Queste sezioni confermano l’idea di Locarno come festival poroso: non una fortezza del gusto, ma un sistema di passaggi. Cinema svizzero, cinema africano, cinema documentario, opere prime, corti, film di ricerca. Tutto concorre a disegnare un panorama meno prevedibile del solito.
Un festival tra scoperta, memoria e inquietudine
Il Locarno Film Festival 2026 si annuncia dunque come un’edizione ampia, stratificata, attraversata da star internazionali, grandi autori, nuove voci e ritorni nella storia del cinema. La 79ª edizione non cerca una sola identità, e forse è questa la sua forza. È festival di Piazza e festival di concorso, festival di memoria e festival di scoperta, festival per cinefili e per spettatori curiosi, festival di premi e di fantasmi.

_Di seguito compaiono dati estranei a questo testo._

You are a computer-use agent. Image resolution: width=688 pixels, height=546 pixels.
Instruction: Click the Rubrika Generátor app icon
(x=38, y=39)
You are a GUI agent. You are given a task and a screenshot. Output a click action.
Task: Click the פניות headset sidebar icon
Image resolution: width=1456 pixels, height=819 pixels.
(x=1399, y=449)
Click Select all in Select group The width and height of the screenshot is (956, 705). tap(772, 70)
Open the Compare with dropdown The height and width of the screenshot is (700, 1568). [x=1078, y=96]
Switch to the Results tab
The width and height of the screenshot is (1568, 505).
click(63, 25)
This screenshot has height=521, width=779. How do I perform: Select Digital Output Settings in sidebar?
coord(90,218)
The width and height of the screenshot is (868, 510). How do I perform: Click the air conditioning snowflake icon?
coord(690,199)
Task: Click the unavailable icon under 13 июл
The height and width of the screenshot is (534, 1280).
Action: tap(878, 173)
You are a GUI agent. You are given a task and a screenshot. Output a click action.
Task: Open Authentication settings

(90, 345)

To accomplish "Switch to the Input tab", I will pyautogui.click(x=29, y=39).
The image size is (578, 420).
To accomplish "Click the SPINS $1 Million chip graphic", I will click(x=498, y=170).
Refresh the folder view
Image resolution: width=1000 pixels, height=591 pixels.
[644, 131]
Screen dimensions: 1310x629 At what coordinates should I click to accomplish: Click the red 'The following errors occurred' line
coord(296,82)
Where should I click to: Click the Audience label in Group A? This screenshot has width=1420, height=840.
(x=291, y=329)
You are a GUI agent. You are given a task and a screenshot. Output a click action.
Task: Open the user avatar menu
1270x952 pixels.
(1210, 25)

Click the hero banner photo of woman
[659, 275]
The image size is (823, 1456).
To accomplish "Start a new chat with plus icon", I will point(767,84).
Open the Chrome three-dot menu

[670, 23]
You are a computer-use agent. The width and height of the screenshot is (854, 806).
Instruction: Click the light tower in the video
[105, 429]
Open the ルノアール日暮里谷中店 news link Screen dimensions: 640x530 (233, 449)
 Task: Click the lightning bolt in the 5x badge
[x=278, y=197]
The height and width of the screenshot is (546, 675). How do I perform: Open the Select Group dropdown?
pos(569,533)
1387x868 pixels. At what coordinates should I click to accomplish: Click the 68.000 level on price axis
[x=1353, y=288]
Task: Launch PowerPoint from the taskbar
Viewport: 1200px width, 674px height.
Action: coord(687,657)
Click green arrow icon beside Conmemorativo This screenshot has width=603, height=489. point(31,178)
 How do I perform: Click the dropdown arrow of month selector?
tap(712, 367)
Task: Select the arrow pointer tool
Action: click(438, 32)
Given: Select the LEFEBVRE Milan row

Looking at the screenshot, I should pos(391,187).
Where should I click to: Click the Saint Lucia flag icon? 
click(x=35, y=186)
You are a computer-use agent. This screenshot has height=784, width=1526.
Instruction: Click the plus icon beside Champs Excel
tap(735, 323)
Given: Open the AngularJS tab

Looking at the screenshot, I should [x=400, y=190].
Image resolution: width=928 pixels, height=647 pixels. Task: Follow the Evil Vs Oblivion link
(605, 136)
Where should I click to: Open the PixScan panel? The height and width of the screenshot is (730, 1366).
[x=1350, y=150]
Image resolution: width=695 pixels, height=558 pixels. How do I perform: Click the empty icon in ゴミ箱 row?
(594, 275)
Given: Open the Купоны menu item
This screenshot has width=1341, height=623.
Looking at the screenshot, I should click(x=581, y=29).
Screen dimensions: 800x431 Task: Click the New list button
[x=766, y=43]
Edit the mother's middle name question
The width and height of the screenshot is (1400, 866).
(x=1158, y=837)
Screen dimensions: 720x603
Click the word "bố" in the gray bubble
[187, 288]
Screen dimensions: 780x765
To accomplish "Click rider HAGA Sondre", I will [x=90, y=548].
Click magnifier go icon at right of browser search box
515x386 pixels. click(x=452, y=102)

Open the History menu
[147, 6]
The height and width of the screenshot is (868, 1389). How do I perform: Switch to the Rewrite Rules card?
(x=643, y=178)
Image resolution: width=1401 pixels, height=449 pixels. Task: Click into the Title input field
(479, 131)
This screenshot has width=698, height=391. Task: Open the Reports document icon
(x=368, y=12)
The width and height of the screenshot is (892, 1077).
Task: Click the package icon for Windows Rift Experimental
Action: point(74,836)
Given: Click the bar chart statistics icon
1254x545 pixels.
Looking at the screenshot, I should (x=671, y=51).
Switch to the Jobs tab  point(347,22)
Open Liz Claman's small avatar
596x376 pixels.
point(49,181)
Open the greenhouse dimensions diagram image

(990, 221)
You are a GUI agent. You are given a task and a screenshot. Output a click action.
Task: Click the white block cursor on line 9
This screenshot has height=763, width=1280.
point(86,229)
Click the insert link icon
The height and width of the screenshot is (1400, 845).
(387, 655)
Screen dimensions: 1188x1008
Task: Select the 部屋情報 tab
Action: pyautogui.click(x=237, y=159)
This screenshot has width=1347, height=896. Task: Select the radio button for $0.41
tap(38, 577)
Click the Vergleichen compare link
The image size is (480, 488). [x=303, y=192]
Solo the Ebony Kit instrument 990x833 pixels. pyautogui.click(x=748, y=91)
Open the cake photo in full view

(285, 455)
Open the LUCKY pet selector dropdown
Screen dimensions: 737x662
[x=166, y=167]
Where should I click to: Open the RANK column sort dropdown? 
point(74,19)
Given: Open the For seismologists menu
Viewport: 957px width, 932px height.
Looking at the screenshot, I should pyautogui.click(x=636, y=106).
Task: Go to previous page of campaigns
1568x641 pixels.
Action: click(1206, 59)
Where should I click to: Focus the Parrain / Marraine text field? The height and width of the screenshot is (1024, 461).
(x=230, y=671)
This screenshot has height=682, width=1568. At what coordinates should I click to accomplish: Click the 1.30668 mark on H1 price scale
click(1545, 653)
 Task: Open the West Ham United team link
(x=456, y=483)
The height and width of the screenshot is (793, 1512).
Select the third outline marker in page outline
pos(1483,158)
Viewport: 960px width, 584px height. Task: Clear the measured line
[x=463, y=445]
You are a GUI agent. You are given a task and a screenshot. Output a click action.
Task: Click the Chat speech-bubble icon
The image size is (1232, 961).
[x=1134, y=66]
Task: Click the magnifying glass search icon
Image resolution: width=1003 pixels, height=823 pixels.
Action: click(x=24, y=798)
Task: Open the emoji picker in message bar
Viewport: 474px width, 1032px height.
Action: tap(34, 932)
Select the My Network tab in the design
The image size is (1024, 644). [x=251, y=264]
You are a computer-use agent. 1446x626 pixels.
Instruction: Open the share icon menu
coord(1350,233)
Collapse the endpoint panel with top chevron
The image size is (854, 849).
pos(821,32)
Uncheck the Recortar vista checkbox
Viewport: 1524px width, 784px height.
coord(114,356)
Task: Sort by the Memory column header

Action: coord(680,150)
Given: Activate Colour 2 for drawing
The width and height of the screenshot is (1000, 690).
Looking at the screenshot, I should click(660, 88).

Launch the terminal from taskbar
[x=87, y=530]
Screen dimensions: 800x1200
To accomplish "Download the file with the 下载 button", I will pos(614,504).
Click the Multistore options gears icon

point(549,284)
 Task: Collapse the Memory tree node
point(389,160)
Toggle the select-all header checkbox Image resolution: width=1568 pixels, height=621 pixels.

Da James Gray a Olivia Wilde, da Hong Sangsoo a Denis Côté, da Darren Aronofsky a Isabella Rossellini, da Asia Argento a Rick Baker, da Buster Keaton alla Hollywood Blacklist, Locarno 2026 costruisce un programma che non si limita a mostrare film. Prova a rimettere in relazione il cinema con il mondo, cioè con ciò che ci riguarda anche quando preferiremmo guardare altrove.
E forse è proprio qui che il Pardo continua a essere necessario: nella sua capacità di tenere insieme piacere e pensiero, festa e inquietudine, scoperta e memoria. Locarno non accarezza soltanto il cinema. Ogni tanto lo graffia. E, come spesso accade con i graffi, è lì che resta il segno.